Turley offered this further analysis of a suit based on “false light”:
“This would certainly seem to be a case of intentional or reckless act. It could also be claimed to be highly offensive to a reasonable person. However, the editor can claim that the tape was meant to show not just the racially loaded comments of a speaker but the reaction of the audience to that portion of the speech. Moreover, Sherrod is still admitting to pretty disturbing racial views in her earlier view of white farmers from the 1980s or 1990s. That is not an entirely complete defense, however, because it still does not explain why the editor would cut out the point of the story.”
He also noted that as a public official or public figure Sherrod could be held to a different standard, which could make it more difficult for her to succeed in a “false light” suit.
Breitbart claimed that he posted the edited video to prove his assertion that the NAACP has racist elements. He took issue with the NAACP demand that the Tea Party renounce bigoted elements. Breitbart subsequently amended his blog post, calling the action an “expression of regret.”
Turley points out that in just bringing the case, legal discovery efforts could expose emails and other communications that shed light on Breitbart’s motives and agenda.

◆ Data provided ◆
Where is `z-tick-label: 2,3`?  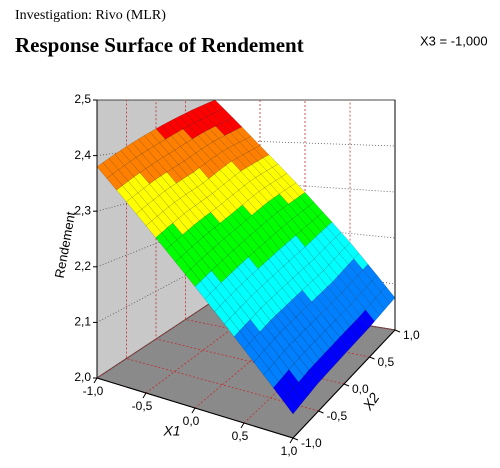
z-tick-label: 2,3 is located at coordinates (82, 210).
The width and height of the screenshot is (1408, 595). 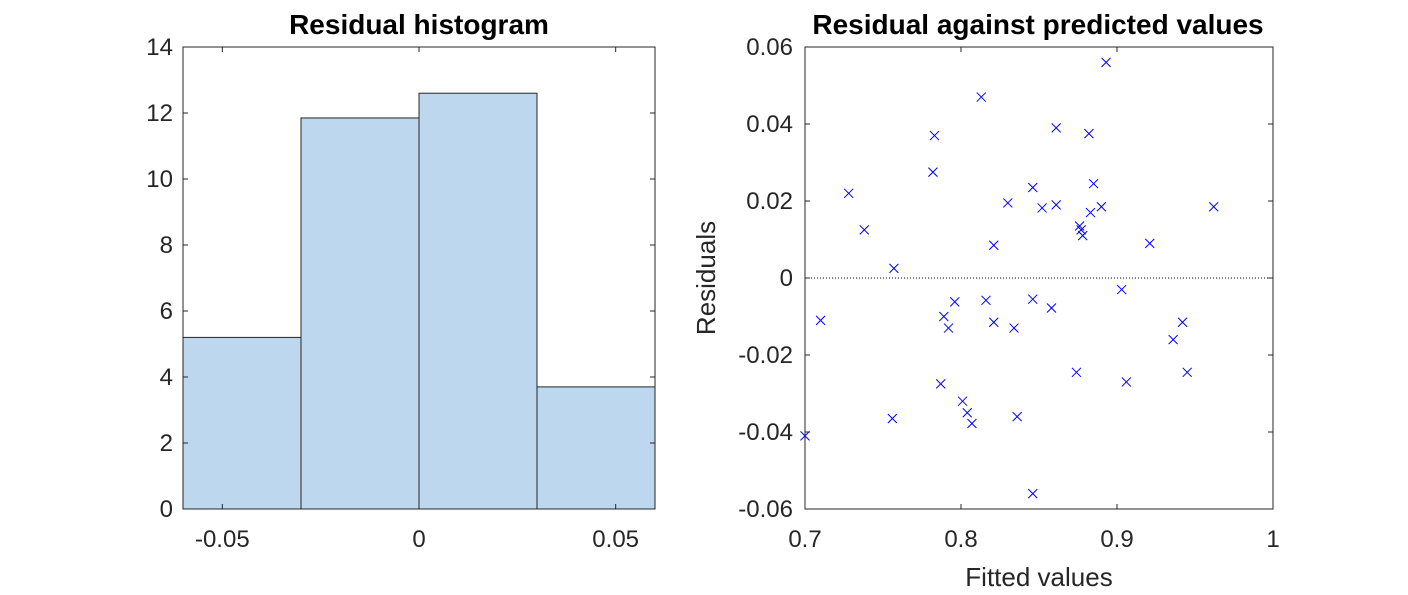 I want to click on y-tick-label: 8, so click(x=166, y=246).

◆ Goal of the exercise ◆
From the text above on Sherrod and a possible "false light" suit, set down word for word the part that opens with the words containing "Turley points out" and closes with "motives and agenda.".

◆ Finished exercise ◆
Turley points out that in just bringing the case, legal discovery efforts could expose emails and other communications that shed light on Breitbart’s motives and agenda.